「家出」
母さんとケンカして、僕は家を出た。
勉強したくないとか、そういう子供っぽい理由ではない。
信念と名誉のために僕は家出したのだ。
ポケットの中には望遠鏡を買うために貯めていたお金が
たっぷりと入っているし、僕に迷いはない。
遠足の弁当、それがすべての原因だ。
あの日、熱を出し寝込んでいた母さんに変わって、
姉ちゃんと父さんが弁当を作ってくれた。
確かに、ヒドい弁当だった。
メインのおかずは紅生姜入りの炒り卵。
その隣には半分に切られたゆで卵。
そして、白いご飯の上には巨大な目玉焼き。
蓋を開けて僕は一瞬止まった。
その時、よりによって高橋が弁当をのぞき、
「岡田の弁当、卵だらけだぜー」とからかってきたのだ。
二人をけなされたような気分がして、
僕は気づいたら高橋の胸を両手で突いていた。
怒った高橋は、僕に強く体当たりした。
そのケンカはあっけなく先生に止められ、たっぷりしぼられた。
互いに謝れと言われたけど、
僕は二人の名誉のために戦ったんだからと、ずっと口を閉じていた。
しかし学校から電話をもらった母さんは、
僕が家に帰るとすぐに頭ごなしに怒りだし、
高橋の家に行って謝ってこいと言いだしのだ。
そういうわけで僕は現在、家出中なのである。
しかし家出って、正直退屈だ。
その名の通り「家を出る」ということがゴールなので、
始めた途端にその目的が達成されてしまうからだろう。
最初はナベっちの家で遊んでたけれど、
「そろそろ夕飯だから」と帰されてからは、
こうやって公園でDSをしながら時間を潰している。
そうだ、僕も夕飯にしよう。
スーパー吉得に行って、コロッケを持ってレジに並び、
ポケットを探った。
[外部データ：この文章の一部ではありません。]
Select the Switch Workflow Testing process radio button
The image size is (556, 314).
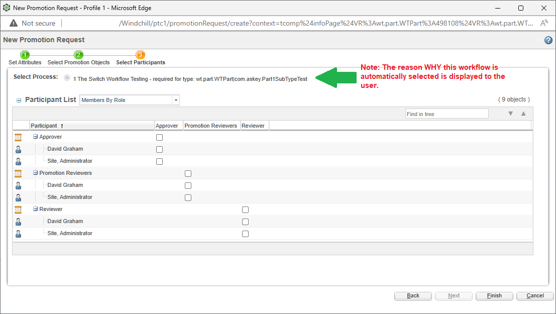(x=66, y=77)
その瞬間、全身がヒヤッとした。
「ない…!」そこにあるはずのお金がないのだ。
レジのおばさんがじろじろと見てくる。
僕は慌てて吉得を出て、改めてポケットの中を探った。
やっぱり、大事なお金が消えている。
そういえば、商店街を歩いているときに
おじさんが強くぶつかってきたけれど、
あれはもしやスリだったのではないか。
望遠鏡代、いや、僕の大事な生活費が…。
あてもなく歩きながら、僕はグウグウと鳴るお腹をおさえていた。
すると突然、おいしいカレーの匂いが漂ってきた。
よだれを垂らしそうになりながらその家に近づくと、
窓の向こうの黄色い灯りの下でうっすらと人影が動いている。
人影はぜんぶで4つ。僕んちと一緒だ。
暗闇の中、その窓の周りだけが暖かいような気がして、
僕はそこを動けないでいた。
その時、自分の名前が呼ばれたような気がして顔を上げた。
道路の奥のほうで、細い灯りがゆらゆらと揺れている。
しばらくすると真っ暗闇の中から、「ぬっ」と母さんが現れた。
手には懐中電灯を持っている。ゆらゆら、ゆらゆら。
僕は信念も名誉も闇の中に放り出し、
その灯りへと猛ダッシュしていた。